#### [Description of the task]
Please answer these questions from the passage on the Massacre of Thessalonica:
1. What is the best estimate of the massacre's date?
2. Who wrote the Historia ecclesiastica, and about when?
3. What did Butheric do to the charioteer?

#### [Passage for review]
The Massacre of Thessalonica (Thessaloniki) in Greece was a massacre of local civilians by Roman troops. The best estimate of the date is April of 390. The massacre was most likely a response to an urban riot that led to the murder of a Roman official. What most scholars, such as philosopher Stanislav Doležal, see as the most reliable of the sources is the Historia ecclesiastica written by Sozomen about 442; in it Sozomen supplies the identity of the murdered Roman official as Butheric, the commanding general of the field army in Illyricum (magister militum per Illyricum). According to Sozomen, a popular charioteer tried to rape a cup-bearer (or possibly Butheric himself), and in response, Butheric arrested and jailed the charioteer. The populace demanded the chariot racer's release, and when Butheric refused, a general revolt rose up costing Butheric his life. Doležal says the name "Butheric" indicates he might have been a Goth, and that the general's ethnicity "could have been" a factor in the riot, but none of the early sources actually say so.

#### [Supplied material]

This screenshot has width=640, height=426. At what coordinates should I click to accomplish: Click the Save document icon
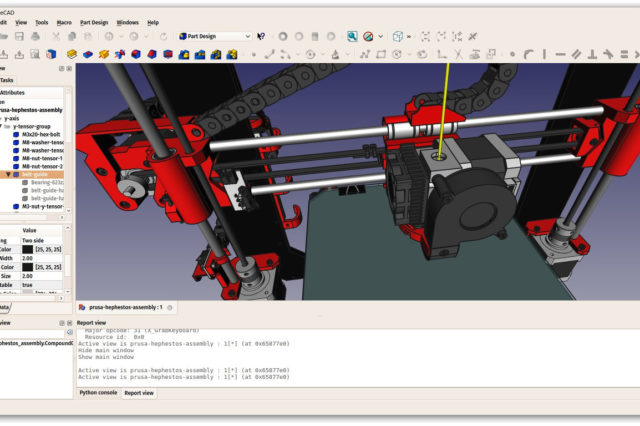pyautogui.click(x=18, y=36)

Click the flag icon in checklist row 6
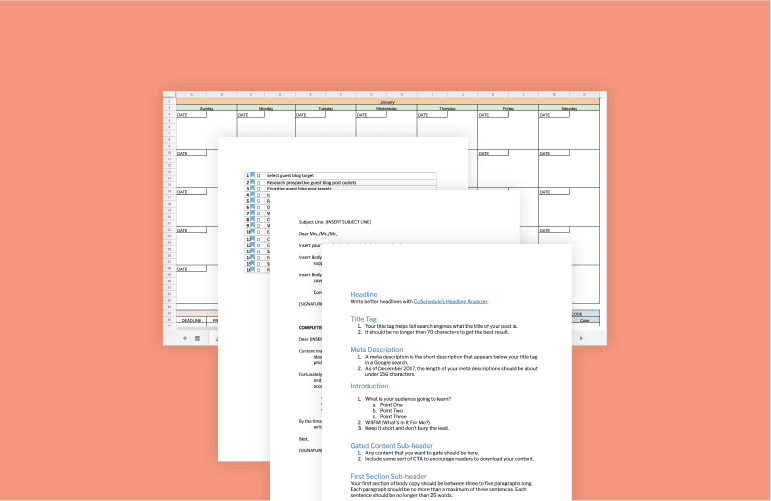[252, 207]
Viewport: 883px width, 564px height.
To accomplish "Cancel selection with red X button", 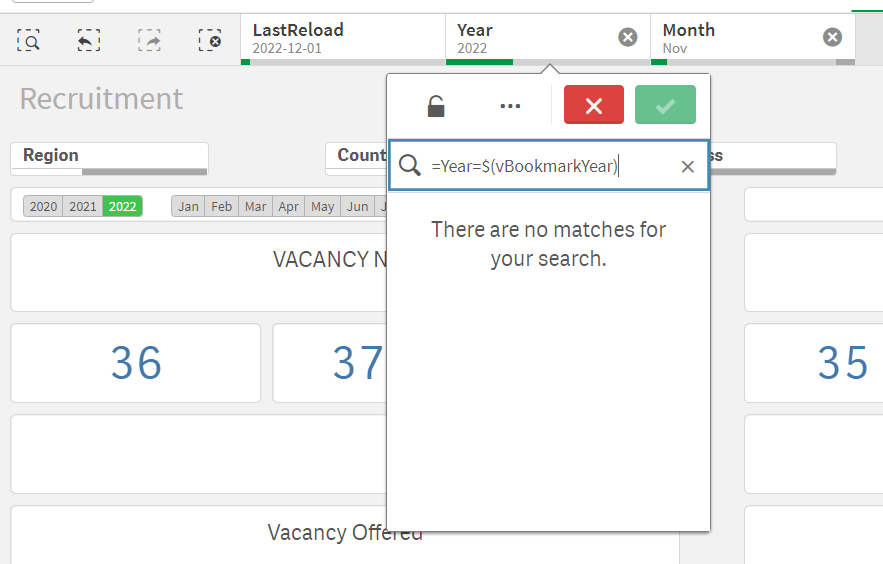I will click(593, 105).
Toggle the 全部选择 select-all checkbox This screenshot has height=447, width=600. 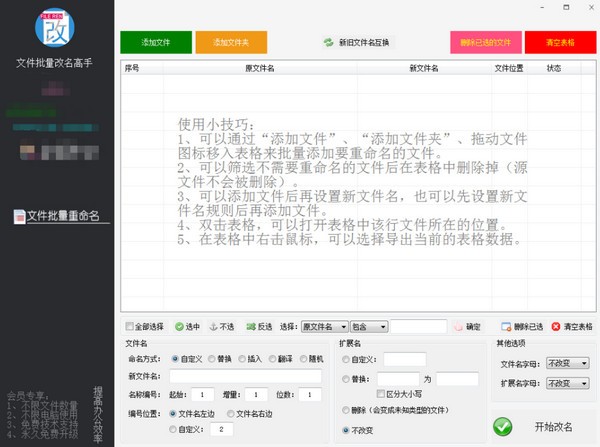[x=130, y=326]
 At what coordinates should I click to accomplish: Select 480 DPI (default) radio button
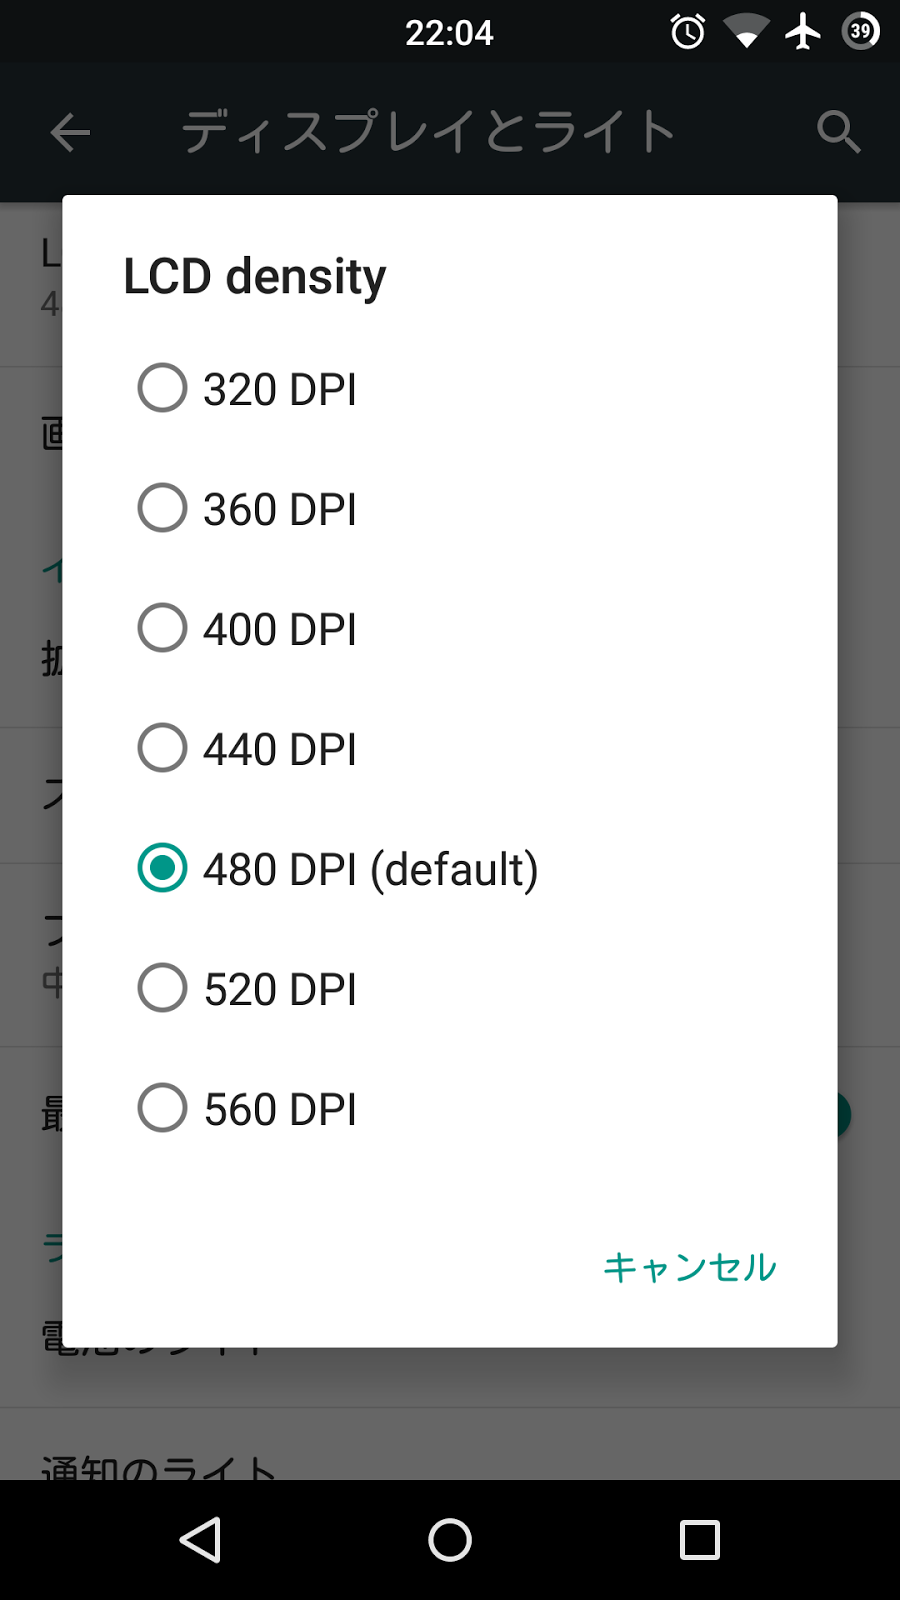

#### [Task answer]
1. April of 390.
2. Sozomen, about 442.
3. He arrested and jailed him.